A Volkswagen Beetle parked in front of calle Isla Trapani 2691, February 2015. Image: Google Streetview

Inside the shop, the men mostly made AR-15s. These air-cooled, magazine-fed rifles have become ubiquitous among Mexican narcos; they’re relatively lightweight, and can take a beating. At their secret lab in Guadalajara, the three men fashioned the AR-15s from an assemblage of firearms components purchased in borderland gun shops in the US, and then smuggled into Mexico in small batches, according to officials from both countries who were interviewed for this story.

But as Mexican authorities discovered when they raided the shop, with support from American officials, on October 7, the men also milled functioning AR-15 lower receivers from unfinished blocks of aluminum. The lower receiver houses an AR-15’s main firing mechanism, and by Mexican and American law is the only part of the rifle that’s legally defined and controlled as the “firearm.”* The men made these lowers in-house with the same sort of milling technology now embraced by a worldwide maker movement. In Mexico and the US, legal lower receivers bear serial numbers designed to make the firearms traceable. The homemade Jalisco cartel guns, being unserialized, are nearly impossible to track with a level of certainty.

Organized crime groups in Mexico have long trafficked in illegal firearms, but cartels need firepower now more than ever as they diversify their portfolios, adding oil theft, extortion, kidnapping, and human trafficking to the mix, along with drug running. Here, for the first time, was evidence of a cartel making its own firearms too. Was it just a one-off novelty, or an omen?
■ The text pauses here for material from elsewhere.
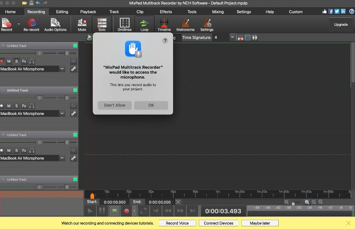Toggle solo S button on the first track
The height and width of the screenshot is (229, 355).
coord(16,61)
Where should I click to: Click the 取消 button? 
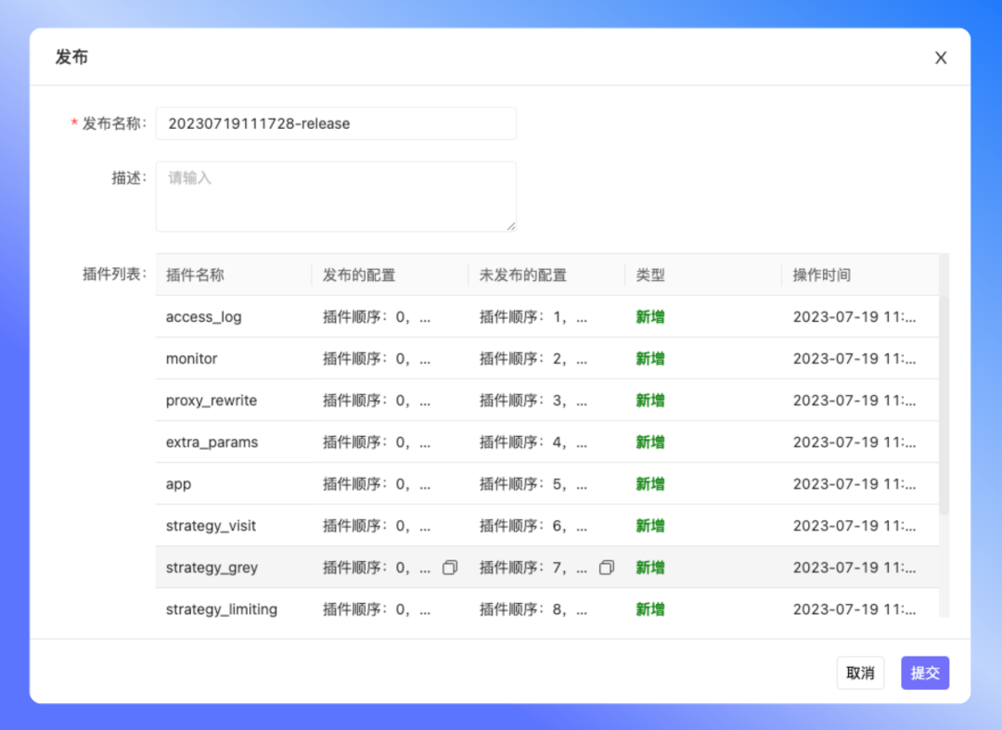tap(860, 672)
The lower receiver is the crux of an AR-15. It plays host to the rifle’s trigger mechanism, and conjoins the stock, grip, and magazine, as well as the upper receiver, to which the barrel mounts. For a rifle like an AR-15 that has both upper and lower receivers, only the lower receiver is considered the firearm, making the rest of the gun’s parts far easier to acquire and harder to trace.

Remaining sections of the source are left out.